Fragmento del documento
============

Opinión
marzo 2019

Venezuela: la guerra no solo es de minitecas

En la ausencia de «pueblo» como actor protagónico coinciden actualmente en Venezuela tanto la dirigencia opositora como la cúpula gobernante: ambos polos están invisibilizando a los sectores populares. Ahí reside parte de la debilidad opositora, que espera que los militares, venezolanos o extranjeros, vengan al rescate. Pero incluso en momentos como estos es necesario mantener la cordura.

Venezuela: la guerra no solo es de minitecas

La miniteca es un venezolanismo con el que se denomina, según el Diccionario de la Real Academia, al «grupo de personas cuyo trabajo consiste en amenizar una fiesta con música grabada» o el «conjunto de aparatos de sonido, casetes, discos y luces que utilizan los integrantes de la miniteca». Sería algo como una discoteca itinerante, una especie de versión venezolana de los sound system jamaiquinos. En la Venezuela de los años 80 y 90, las guerras de minitecas fueron muy populares y en las fiestas callejeras los DJ se desafiaban y competían entre sí por las preferencias musicales del público. Ganaba el que tenía los equipos de sonido más potentes y hacía bailar más a la gente con los éxitos del momento.

Si algo caracteriza la política venezolana del siglo XXI, es la propaganda y el espectáculo. Hugo Chávez era un gran comunicador; uno de sus legados para toda la clase política venezolana es que política sin espectáculo no es política. Esta lógica ha llegado a unos niveles en los que el qué se dice y el cómo se dice son mucho más importantes que las acciones políticas en sí mismas. El discurso y las puestas en escena lo son todo, el espectáculo se convierte así en la política misma; la sustituye. Pero la vida real continúa, la precariedad cotidiana, el ejercicio ilimitado de la fuerza y el control institucional se mantienen intactos.

Así se van construyendo grandes sucesos, días en los que se llevarán a cabo las madres de todas las batallas: 10 de enero, 23 de enero, 23 de febrero, etc. La última fecha mágica, el 23F, se desarrolló en el marco de un gran despliegue publicitario, un apoteósico concierto en la frontera entre Colombia y Venezuela con reconocidos artistas. El gobierno respondió al show con otro show y propaganda oficial, aunque no logró las mismas magnitudes, alcance y calidad. Algunos llegaron a calificar esta competencia por el rating como «guerra de minitecas». Todo esto sirve para poner un velo a una gran cantidad de cosas que no se ven en las pantallas de la televisión ni en las redes sociales.

============

Material extraído
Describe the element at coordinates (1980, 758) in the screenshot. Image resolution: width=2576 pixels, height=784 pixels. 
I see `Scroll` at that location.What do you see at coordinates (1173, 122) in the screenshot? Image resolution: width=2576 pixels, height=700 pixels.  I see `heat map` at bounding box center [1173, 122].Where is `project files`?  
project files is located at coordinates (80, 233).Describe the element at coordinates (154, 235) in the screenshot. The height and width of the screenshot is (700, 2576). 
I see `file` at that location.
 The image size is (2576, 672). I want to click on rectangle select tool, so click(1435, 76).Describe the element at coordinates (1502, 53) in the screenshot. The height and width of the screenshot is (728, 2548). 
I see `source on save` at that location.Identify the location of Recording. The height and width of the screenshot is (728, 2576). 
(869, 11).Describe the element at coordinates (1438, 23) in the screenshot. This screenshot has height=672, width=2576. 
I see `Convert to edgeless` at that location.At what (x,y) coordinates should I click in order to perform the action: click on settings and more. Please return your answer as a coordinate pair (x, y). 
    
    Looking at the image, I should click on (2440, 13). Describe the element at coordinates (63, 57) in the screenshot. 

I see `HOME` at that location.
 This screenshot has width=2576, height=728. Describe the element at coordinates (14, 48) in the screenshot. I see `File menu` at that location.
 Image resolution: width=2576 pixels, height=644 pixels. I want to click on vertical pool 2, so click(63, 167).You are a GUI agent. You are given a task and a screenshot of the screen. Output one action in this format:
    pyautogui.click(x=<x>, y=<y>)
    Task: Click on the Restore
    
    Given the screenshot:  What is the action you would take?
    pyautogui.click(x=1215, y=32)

============

Ejercicios propuestos
1 > Traduce al inglés esta oración del artículo de opinión sobre Venezuela: «Hugo Chávez era un gran comunicador; uno de sus legados para toda la clase política venezolana es que política sin espectáculo no es política.»
2 > Actualiza el artículo de opinión sobre Venezuela: reescribe todo lo que va desde "En la ausencia" hasta "mantener la cordura." y pon "el oficialismo" en lugar de "la cúpula gobernante".

Lista de respuestas
1 > Hugo Chávez was a great communicator; one of his legacies for the entire Venezuelan political class is that politics without spectacle is not politics.

2 >
En la ausencia de «pueblo» como actor protagónico coinciden actualmente en Venezuela tanto la dirigencia opositora como el oficialismo: ambos polos están invisibilizando a los sectores populares. Ahí reside parte de la debilidad opositora, que espera que los militares, venezolanos o extranjeros, vengan al rescate. Pero incluso en momentos como estos es necesario mantener la cordura.